Omisirge is composed of human allogeneic hematopoietic stem cells from umbilical cord blood (UCB) that are processed and cultured with nicotinamide. Administered intravenously, Omisirge consists of a one-time, patient-specific dose of at least 12 × 10 8 live cells, which include CD34+ and CD3+ cells. While a study conducted in a Phase 3 open-label multicenter, randomized trial compared Omisirge to standard UCB, the median time to neutrophil recovery was shortened from 22 days to 12 days,
The approval was supported by results of Study P0501 (NCT02730299), a Phase 3 open-label, multicenter, randomized trial that compared Omisirge to standard (unmanipulated) UCB in 125 patients between 12 and 65 years of age with blood cancers. In the trial, 87% of patients who received Omisirge achieved neutrophil recovery, compared to 83% of patients in the standard UCB group. The median time to neutrophil recovery was 12 days in the Omisirge group and 22 days in the standard UCB group. Patients in the Omisirge group also showed significant improvements in platelet recovery and time out of hospital compared with those in the standard UCB group. However, Omisirge did not significantly improve nonrelapse mortality, disease relapse, disease-free survival, overall survival, or graft-versus- host disease (GVHD) in comparison to standard UCB.
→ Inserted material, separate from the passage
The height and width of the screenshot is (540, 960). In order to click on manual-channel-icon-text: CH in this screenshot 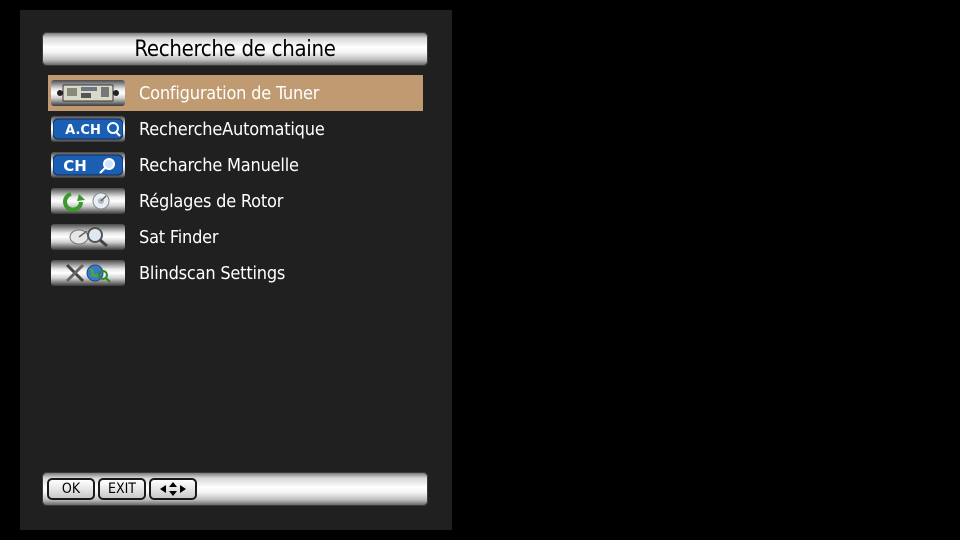, I will do `click(75, 166)`. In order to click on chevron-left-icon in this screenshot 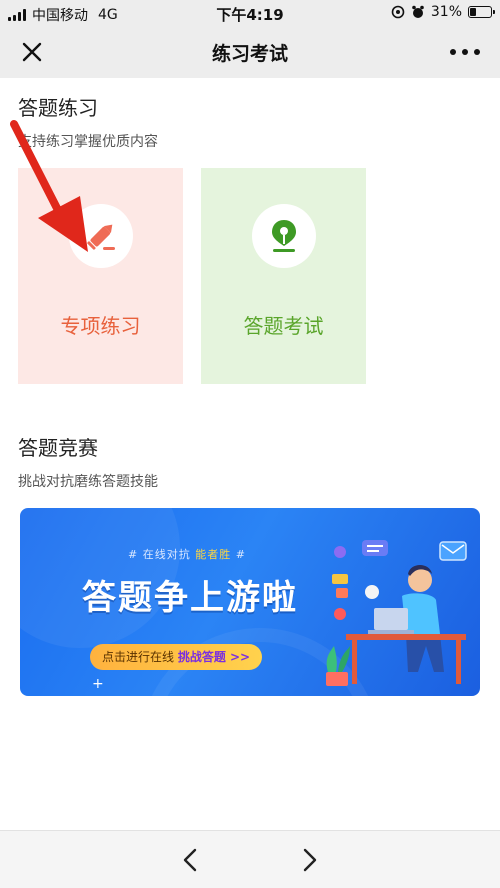, I will do `click(190, 860)`.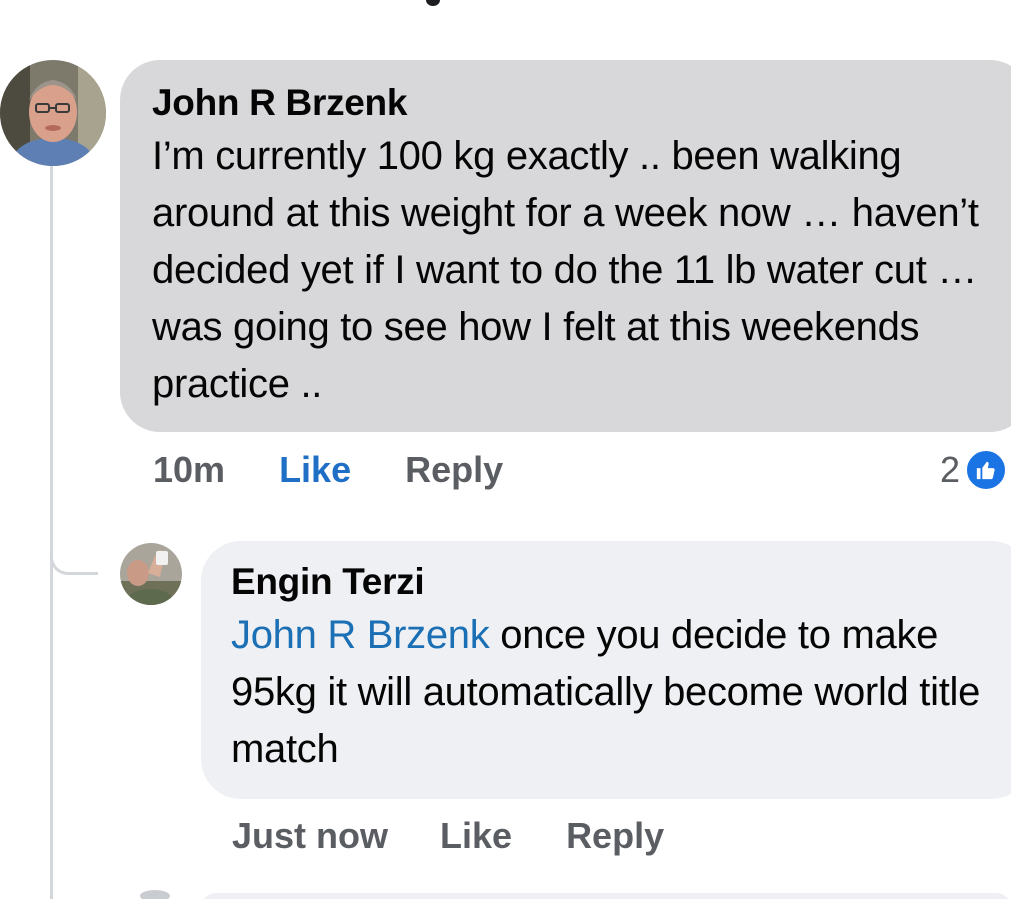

Similar to all FDA-approved umbilical cord products, the label for Omisirge carries a Boxed Warning for fatal infusion reactions, GVHD, engraftment syndrome, and graft failure.
By 2027, Omisirge has the potential to treat approximately 2000–2500 patients per year in the United States with hematologic malignancies who are eligible for transplant but unable to find a donor source, thus filling an unmet need for this population. The Biologics License Application (BLA) for Omisirge received Priority Review, Breakthrough Therapy, and Orphan Drug designations.
Omisirge has a wholesale acquisition cost (WAC) of $338,000 for the one-time treatment and is now available to transplant centers. There is a 30-day turnaround time from the start of manufacturing.
IPD Analytics recommends the use of management tools such as prior authorization to ensure appropriate utilization of Omisirge.